§ **What you need to do**
Reproduce exactly the entries from the "Instruction: Select the" line to the end. Skip all pictures.

§ **Provided records**
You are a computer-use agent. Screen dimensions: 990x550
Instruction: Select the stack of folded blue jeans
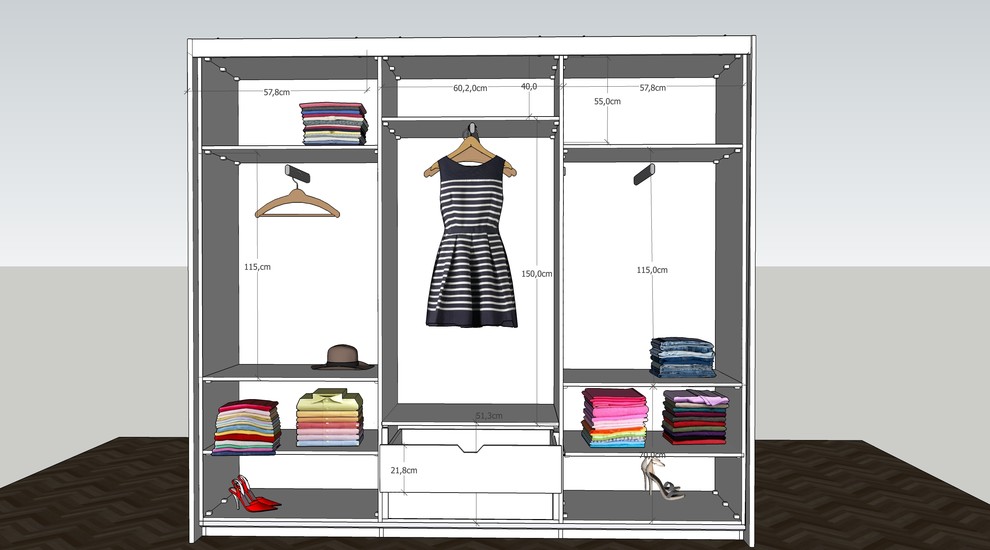point(683,357)
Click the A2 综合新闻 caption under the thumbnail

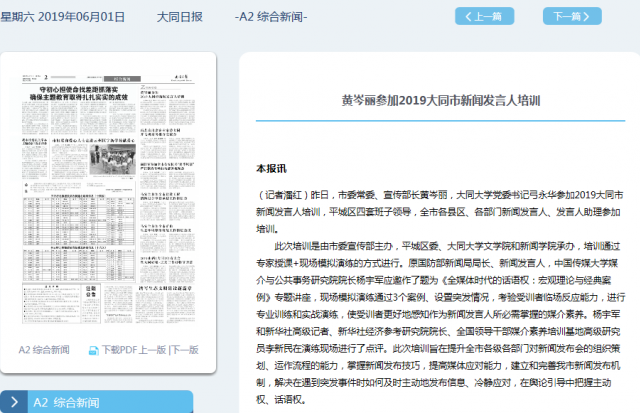(44, 350)
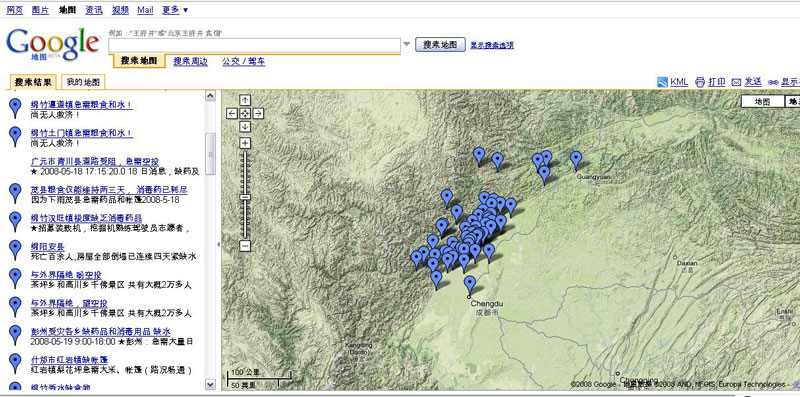The width and height of the screenshot is (800, 397).
Task: Click inside the map search input field
Action: click(x=254, y=45)
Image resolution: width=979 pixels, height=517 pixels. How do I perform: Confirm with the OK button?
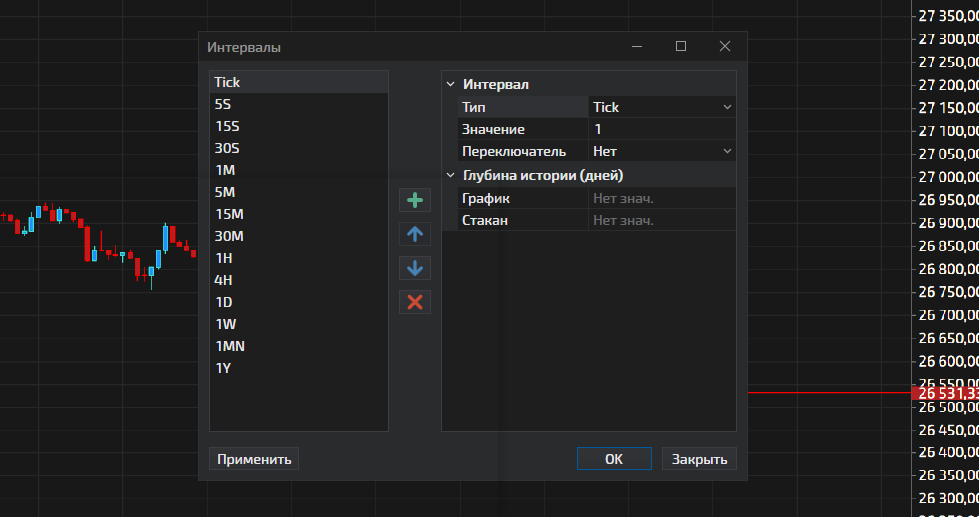click(614, 459)
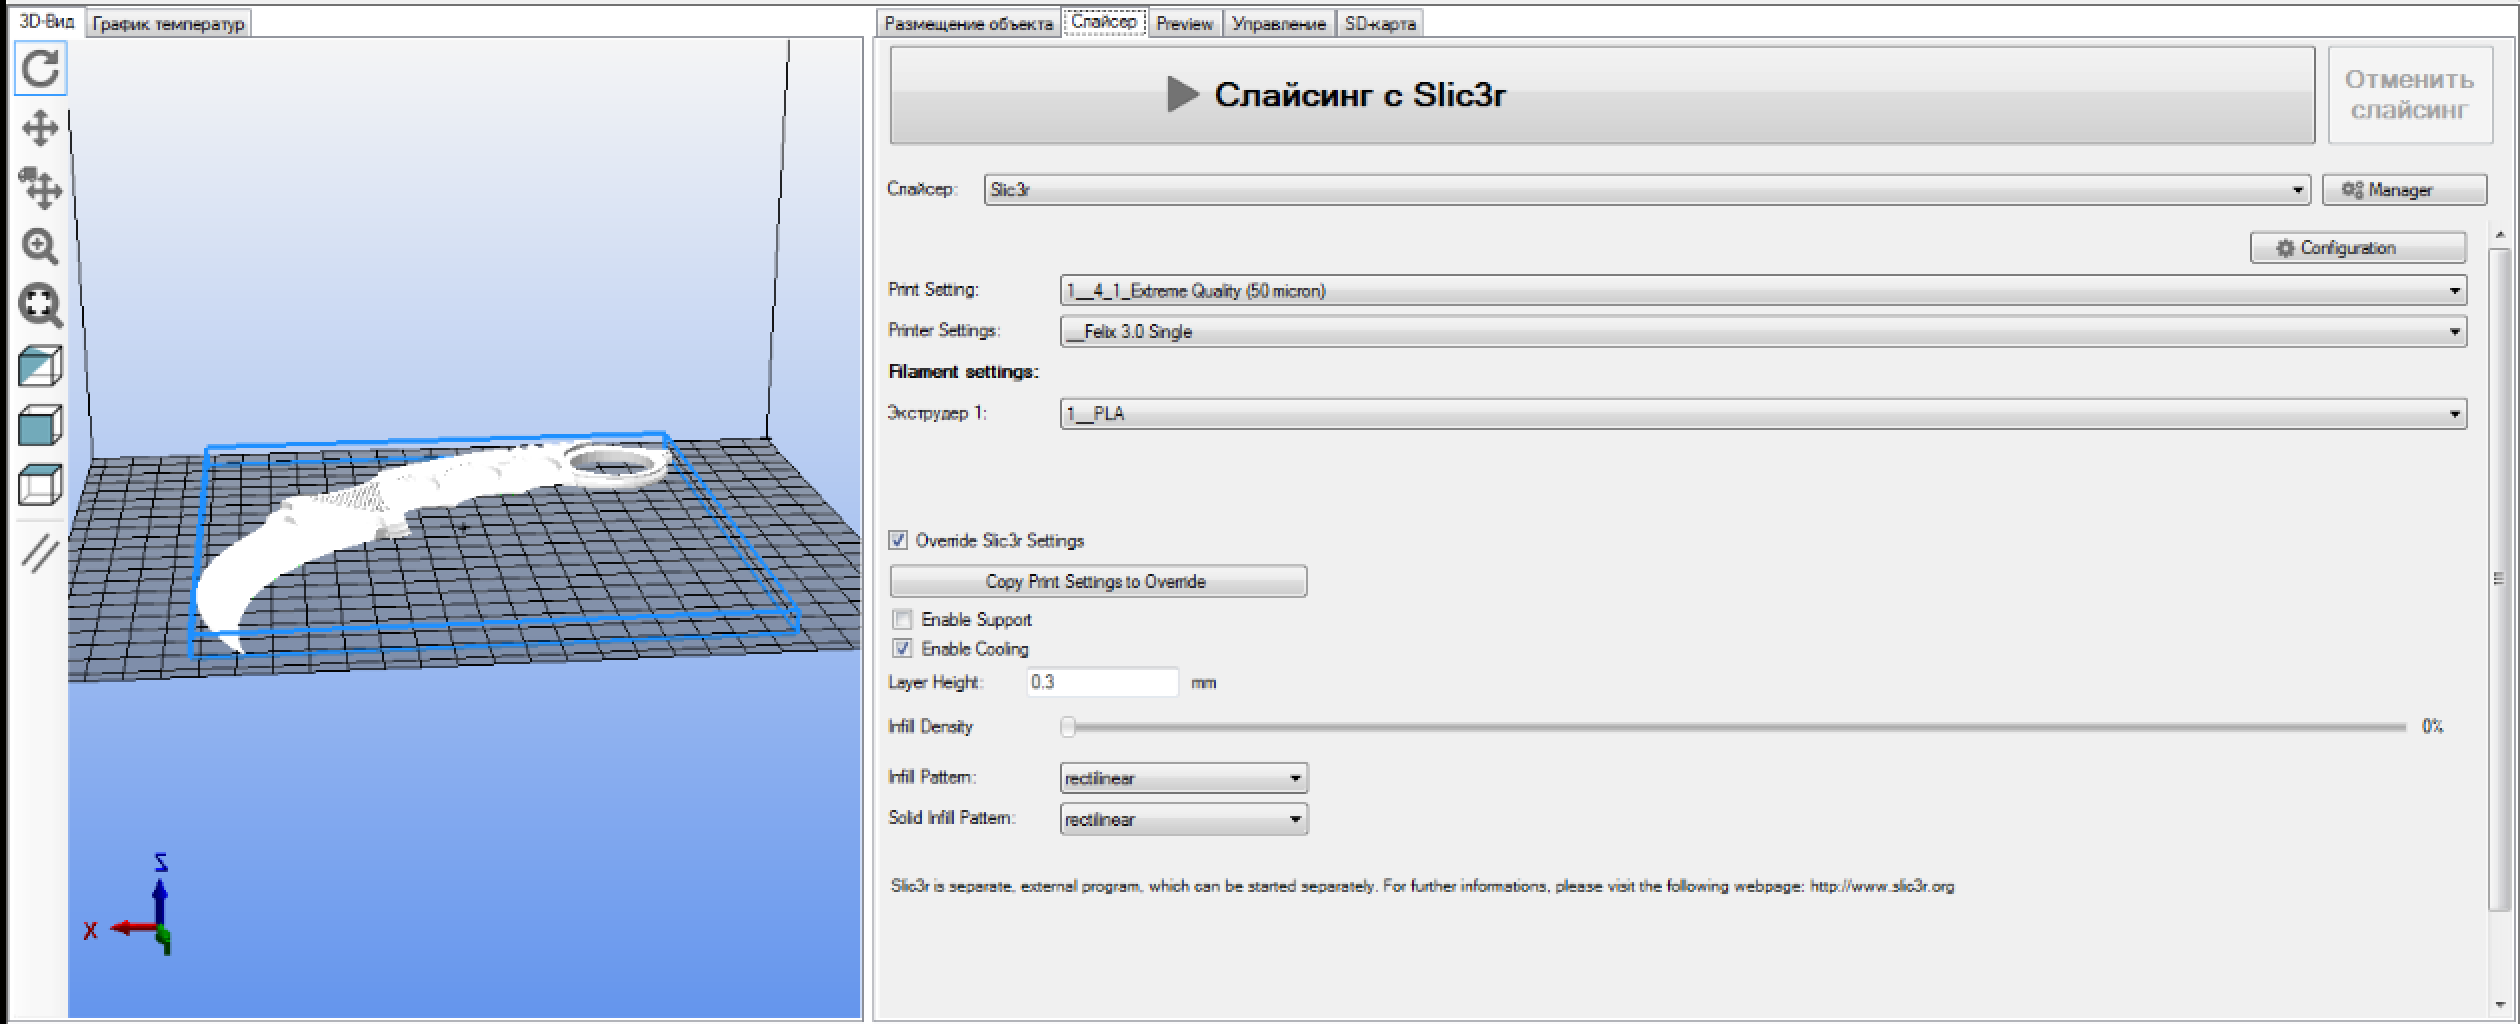Switch to top view cube icon
The height and width of the screenshot is (1024, 2520).
point(40,485)
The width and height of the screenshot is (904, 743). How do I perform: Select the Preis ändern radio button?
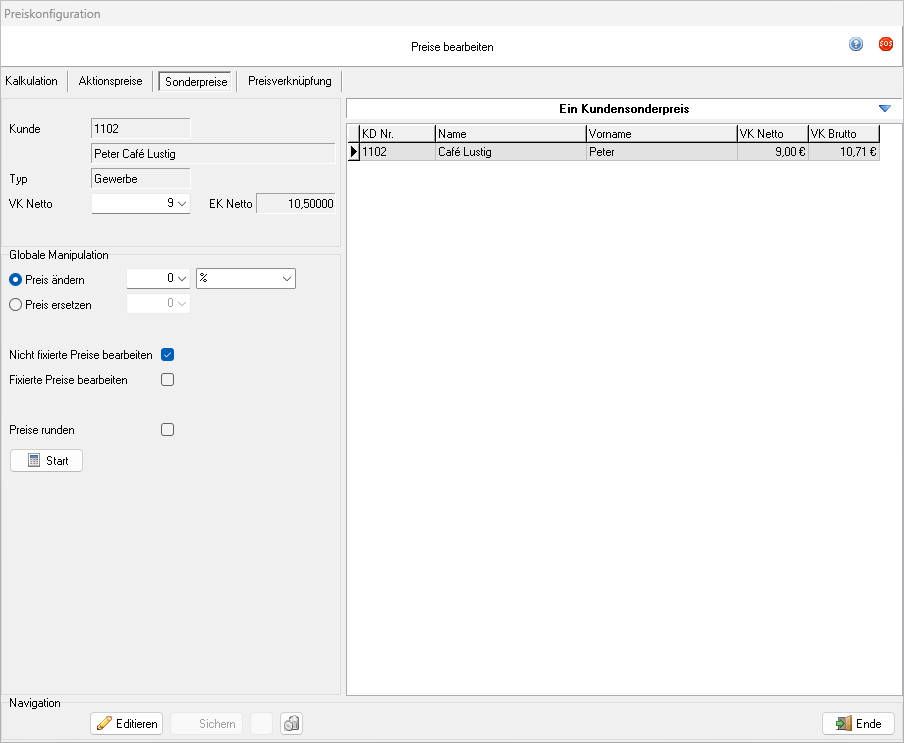15,280
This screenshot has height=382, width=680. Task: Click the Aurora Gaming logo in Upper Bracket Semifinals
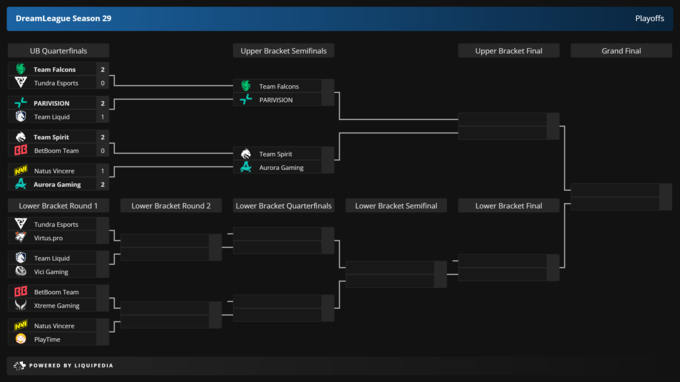pos(246,167)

§ **Task output**
Instruction: Select the stack of folded blue jeans
point(683,357)
Click the A2 综合新闻 caption under the thumbnail

(44, 350)
The width and height of the screenshot is (800, 397).
Task: Click inside the map search input field
Action: click(x=254, y=45)
Image resolution: width=979 pixels, height=517 pixels. How do I perform: Confirm with the OK button?
click(614, 459)
Switch to top view cube icon
The height and width of the screenshot is (1024, 2520).
point(40,485)
The width and height of the screenshot is (904, 743). How do I perform: Select the Preis ändern radio button?
15,280
This screenshot has height=382, width=680. Task: Click the Aurora Gaming logo in Upper Bracket Semifinals
pos(246,167)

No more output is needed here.